Jane Forsey in her new book The Aesthetics of Design (the citation is in my last post) worries about a danger in the approach of everyday aestheticians like myself, Yuriko Saito and Sheri Irvin. She writes that attending more holistically to human experience carries this danger: "it threatens to collapse aesthetic experience into bodily pleasure in general, a distinction that I have argued is important to maintain." (209) Agreeing with Carlson and Parsons (in their book Functional Beauty), she argues that if aesthetic pleasure can arise from any of our senses then the pleasures of exercising, taking a bath, or sexual activity can be seen as aesthetic, which she cannot admit. She asks whether drinking lemonade can be "in any way beautiful or aesthetically great, meaningful or profound?" (210) In my book, I argued that it can be, as shown by Proust (see my last chapter on everyday aesthetics and the sublime.) But even if it could not, would that exclude drinking lemonade from the domain of the aesthetic? After all, things can be meaningful in a small way, and there are lower grades of beauty (for example, the attractive.): Something doesn't have to be at the highest level of aesthetic experience to be aesthetic.
But let's return for a moment to the issue of profundity. In the recent movie Promised Land the Matt Damon character buys a drink of lemonade from a little girl entrepreneur and then turns on his his oil company employer. We cannot see within his mind but one is tempted to say that this moment of authenticity and honesty (she refuses to "keep the change") is a profoundly moving one for him, perhaps a turning point in the movie. So perhaps such an experience can be beautiful, meaningful and profound, i.e. as it is for that character in that movie.
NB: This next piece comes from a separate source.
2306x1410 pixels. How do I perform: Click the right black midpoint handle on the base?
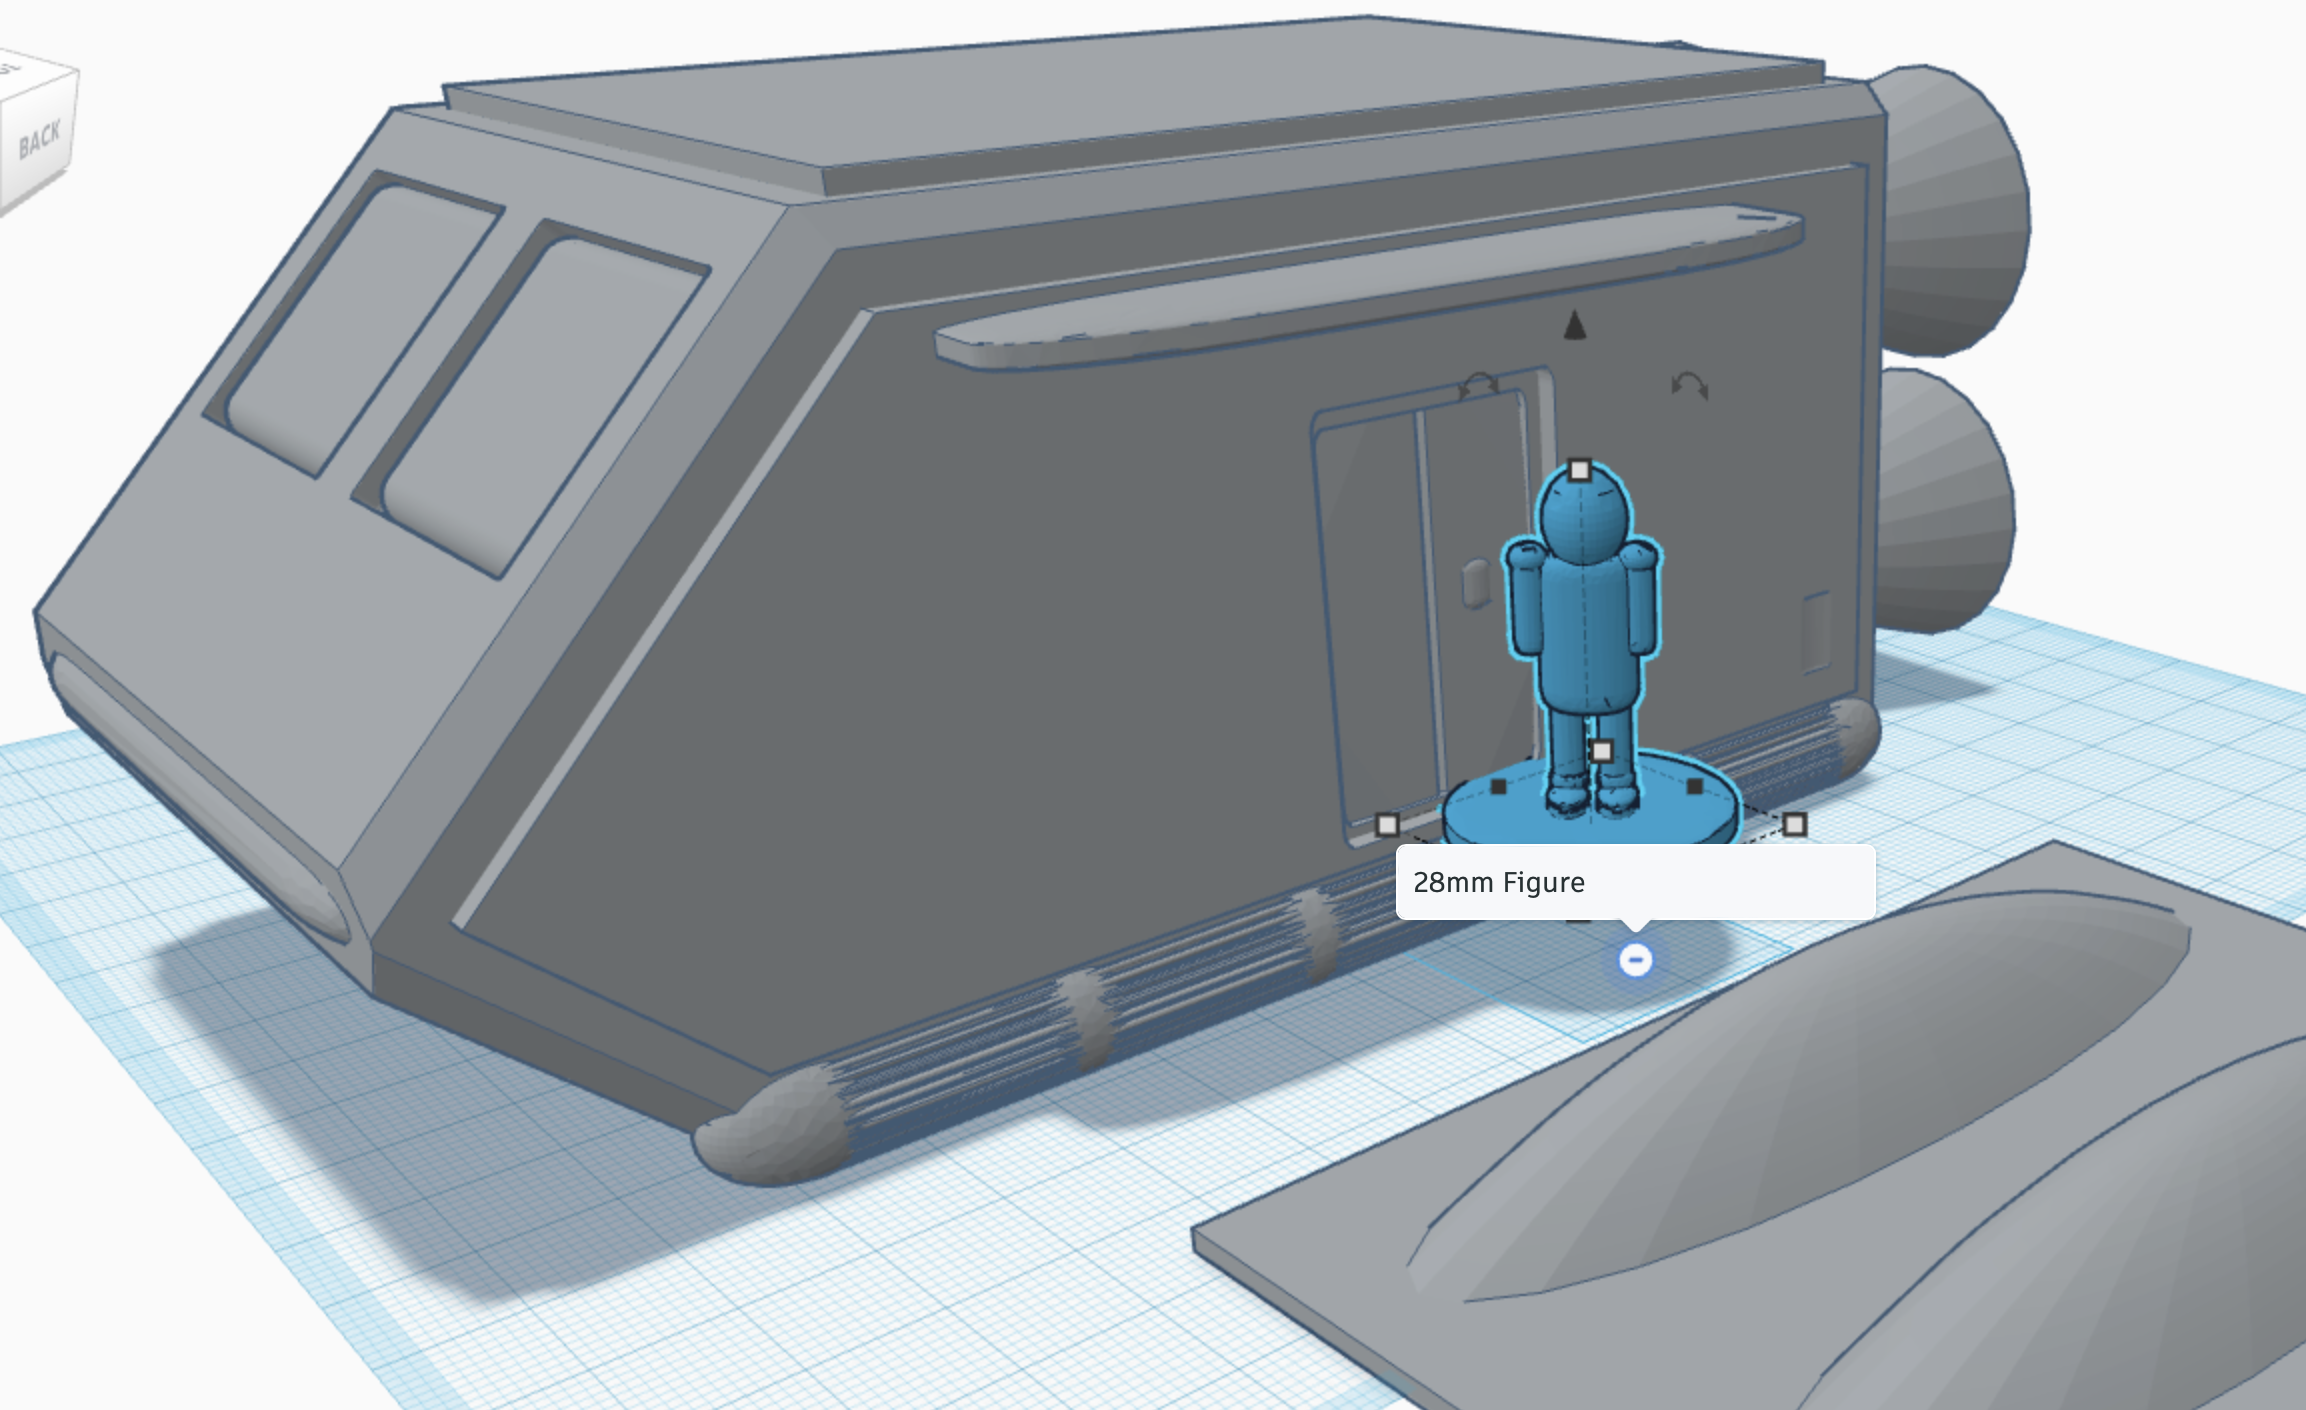point(1694,787)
I agree with Forsey that a satisfying head scratch in itself might not be particularly aesthetic, and yet some other element might be added to this, by way of, for example, contemplating the experience or focusing on its aesthetic properties, that would make it aesthetic. I do not therefore disagree that there is a difference between aesthetic satisfaction and mere sensual satisfaction, but insist that any mere sensual satisfaction can be raised to the level of aesthetic satisfaction. Forsey says that Everyday Aesthetics "will need to maintain a robust conception of what the aesthetic amounts to, as distinct from the delicious, the comfortable, the sexy and the physically pleasurable in general." (211) I would reply that the delicious the comfortable and the sexy can be aesthetic. The terms, as I have put it in a linguistic mode, can all be aesthetic terms. They are not always, but they can be. They can be when they have indicate the quality which I called in my book "aura." So what bothers me in Forsey's quote is not so much the distinction between the aesthetic and the merely physical as the categorizing of certain terms as necessarily non-aesthetic. Doing so is part of what keeps aesthetics limited to the domain of art.